Extracted data entries
....

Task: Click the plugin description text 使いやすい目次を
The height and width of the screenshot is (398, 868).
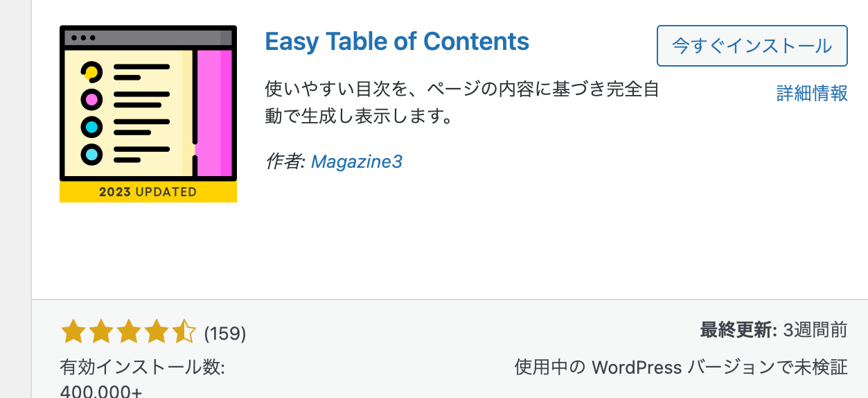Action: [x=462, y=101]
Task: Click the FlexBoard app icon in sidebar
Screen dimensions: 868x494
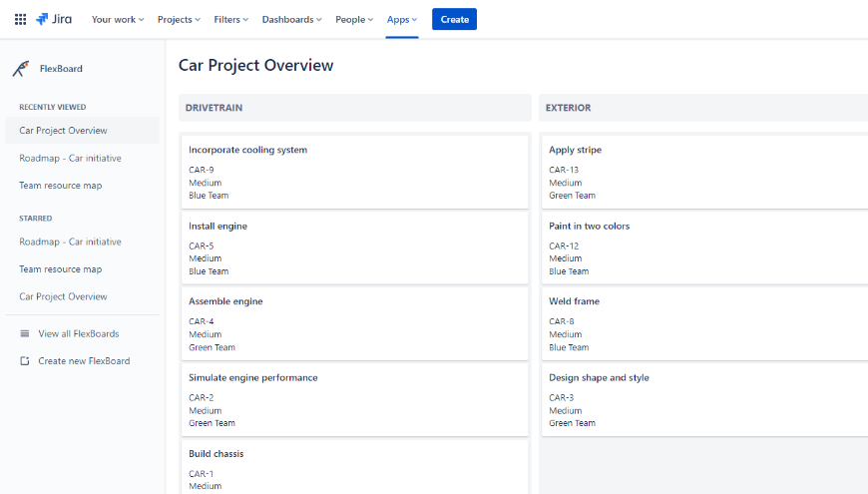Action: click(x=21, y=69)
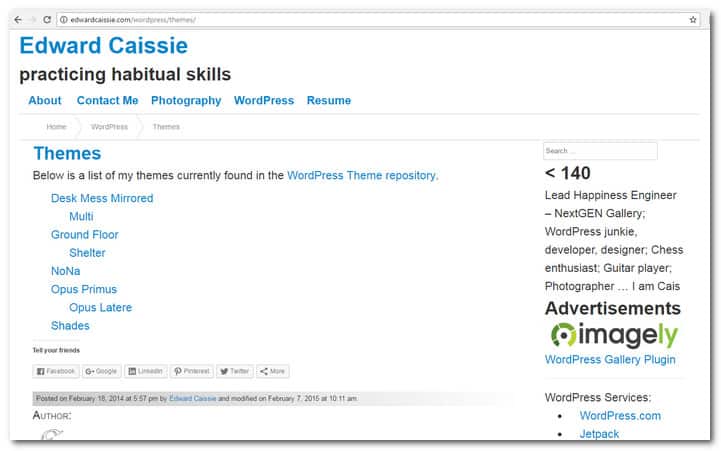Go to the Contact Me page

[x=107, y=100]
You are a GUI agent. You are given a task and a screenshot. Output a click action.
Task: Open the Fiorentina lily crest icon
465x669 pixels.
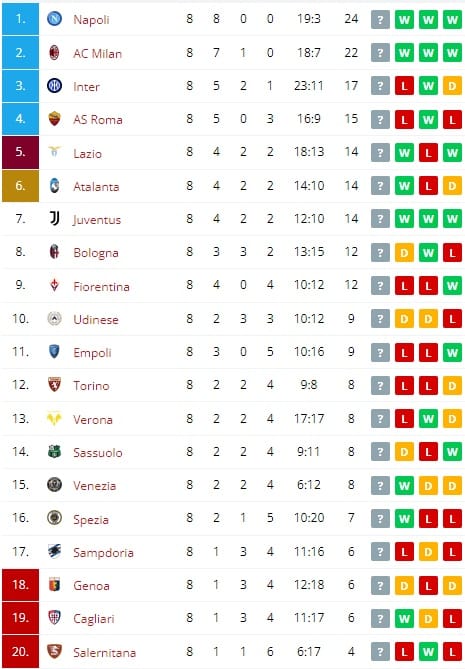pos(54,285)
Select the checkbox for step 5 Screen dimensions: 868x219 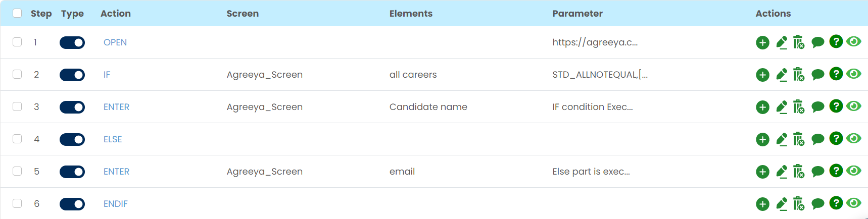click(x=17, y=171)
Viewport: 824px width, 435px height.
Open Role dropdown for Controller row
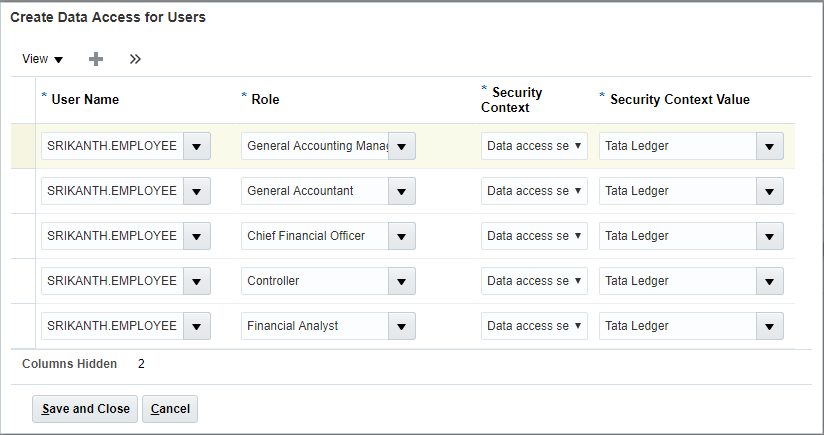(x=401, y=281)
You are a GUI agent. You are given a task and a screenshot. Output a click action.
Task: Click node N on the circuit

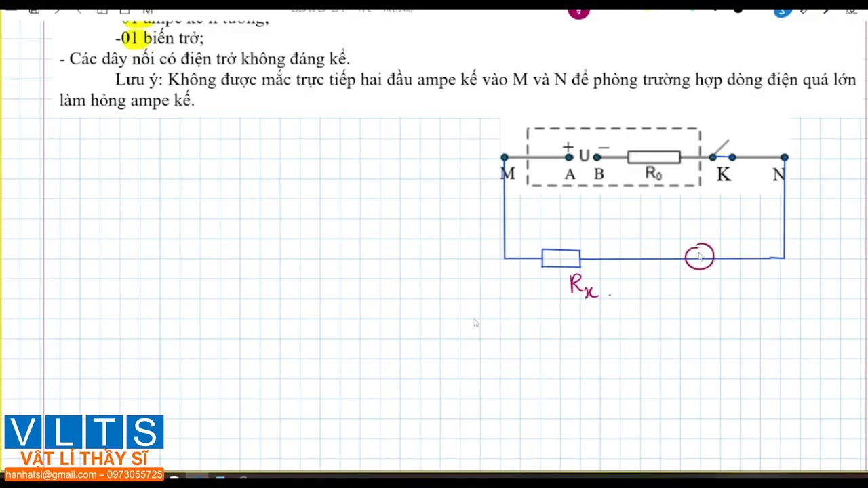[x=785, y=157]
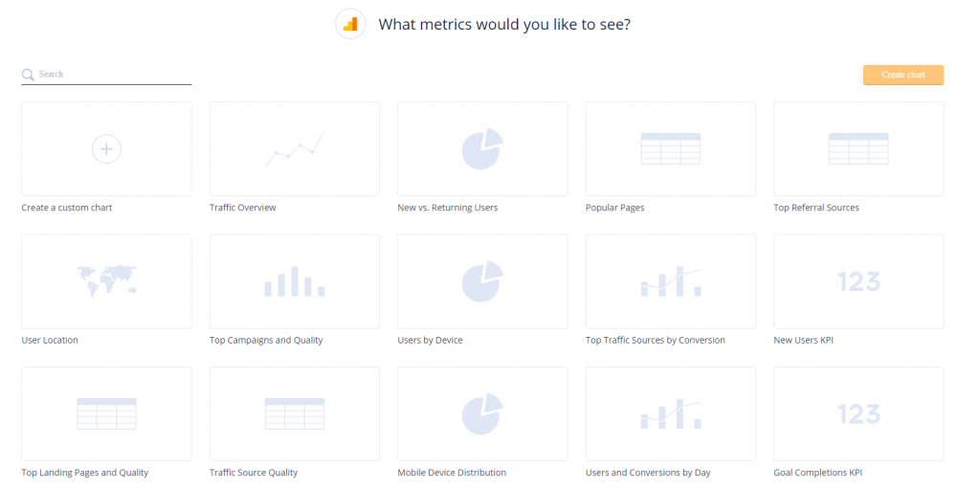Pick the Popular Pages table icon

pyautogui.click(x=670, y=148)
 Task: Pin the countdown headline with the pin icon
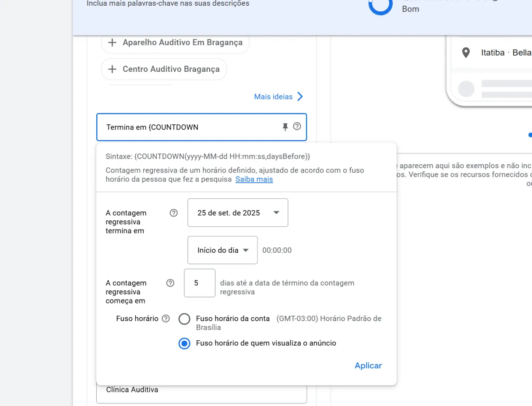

....

**Problem description:** Exact copy, pictures omitted: every line from the one holding "Viewport: 824px width, 435px height." through the last line of the data above, and nothing else.

**Completed exercise:**
Viewport: 824px width, 435px height.
Open Role dropdown for Controller row
(x=401, y=281)
You are a GUI agent. You are given a task and a screenshot. Output a click action.
Task: Click node N on the circuit

[x=785, y=157]
Pick the Popular Pages table icon

pyautogui.click(x=670, y=148)
 Task: Pin the countdown headline with the pin icon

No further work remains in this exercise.